# [ SOLVED ] sshfs public key auth

## mbjr

Hi there,

I've been working on to get an sshfs mount together however I keep failing when I use protocol1 and pubkey auth.

I do it thisway:

sshfs isme@something.homelinux.org:/ /mnt/bibTest/ -o Port=40022 -o Protocol=1 -o IdentityFile=/home/isme/.ssh/identity

I get this on the client side:

remote host has disconnected

I get this on the server side: 

Oct 18 00:22:00 docsrv sshd[19608]: debug3: fd 4 is not O_NONBLOCK

Oct 18 00:22:00 docsrv sshd[19648]: debug1: rexec start in 4 out 4 newsock 4 pipe 6 sock 7

Oct 18 00:22:00 docsrv sshd[19608]: debug1: Forked child 19648.
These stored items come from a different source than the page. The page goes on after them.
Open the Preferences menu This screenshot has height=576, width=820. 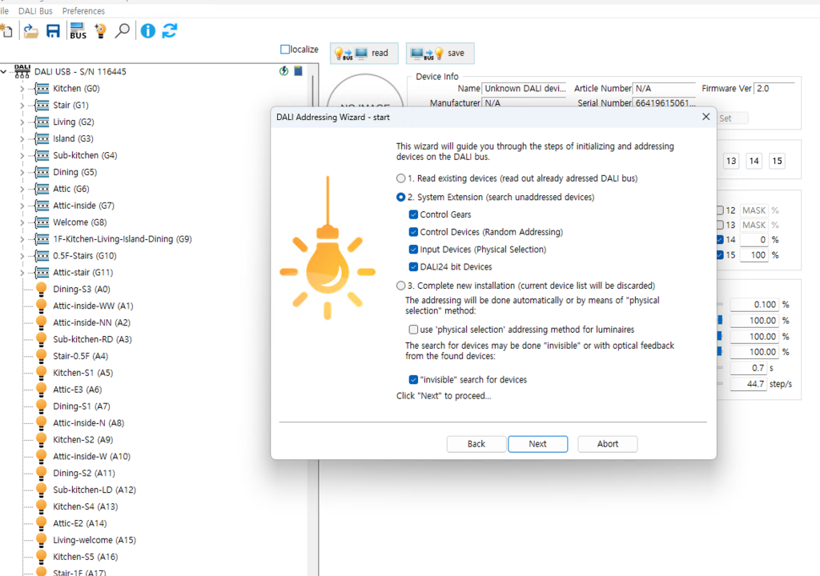(83, 11)
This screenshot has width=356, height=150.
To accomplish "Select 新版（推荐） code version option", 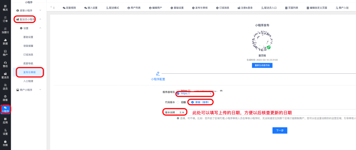I will [x=193, y=102].
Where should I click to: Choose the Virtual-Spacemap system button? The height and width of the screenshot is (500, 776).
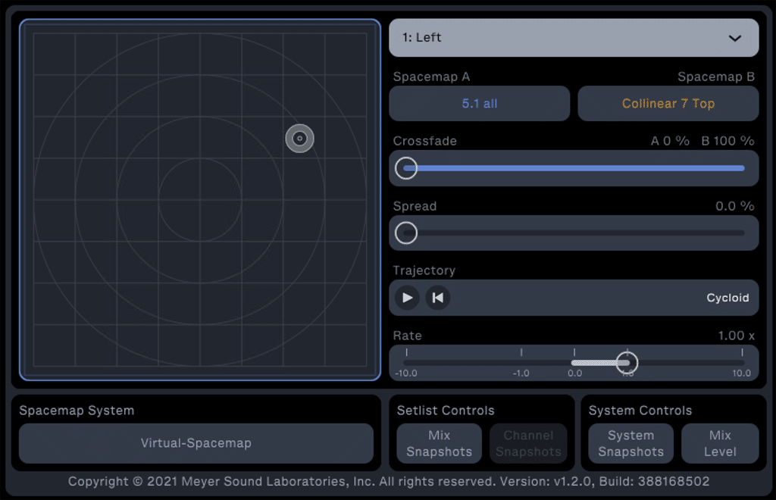(x=196, y=443)
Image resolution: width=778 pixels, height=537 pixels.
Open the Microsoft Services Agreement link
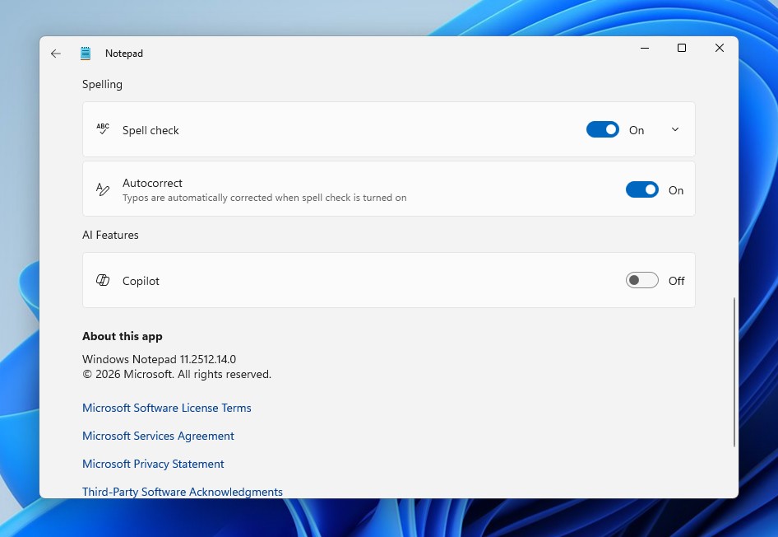pos(158,436)
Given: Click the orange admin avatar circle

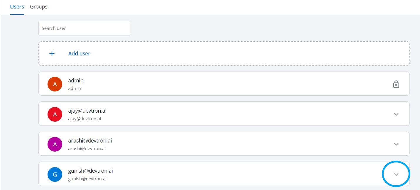Looking at the screenshot, I should [x=55, y=84].

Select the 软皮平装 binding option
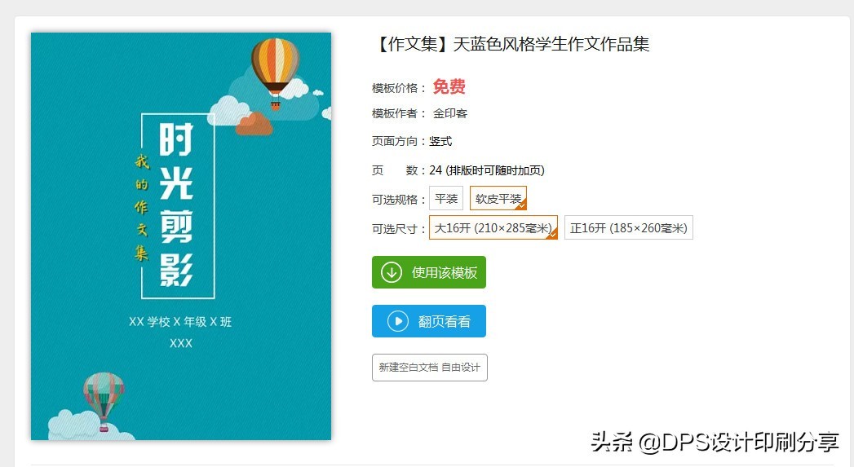coord(498,199)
Oct 18 00:22:00 docsrv sshd[19608]: debug3: send_rexec_state: entering fd = 7 config len 942

Oct 18 00:22:00 docsrv sshd[19608]: debug3: ssh_msg_send: type 0

Oct 18 00:22:00 docsrv sshd[19608]: debug3: send_rexec_state: done

Oct 18 00:22:00 docsrv sshd[19648]: debug1: inetd sockets after dupping: 3, 3

Oct 18 00:22:00 docsrv sshd[19648]: Connection from 217.27.216.86 port 58110

Oct 18 00:22:00 docsrv sshd[19648]: Did not receive identification string from 217.27.216.86

Allthough, when I try the same using ssh, I can login with no problem:

ssh something.homelinux.org -l isme -p 40022 -1 -i /home/isme/.ssh/identity

If I use no public key auth, I can mount the stuff with no problem. :-/

As Miklos says on his homepage: This is a filesystem client based on the SSH File Transfer Protocol.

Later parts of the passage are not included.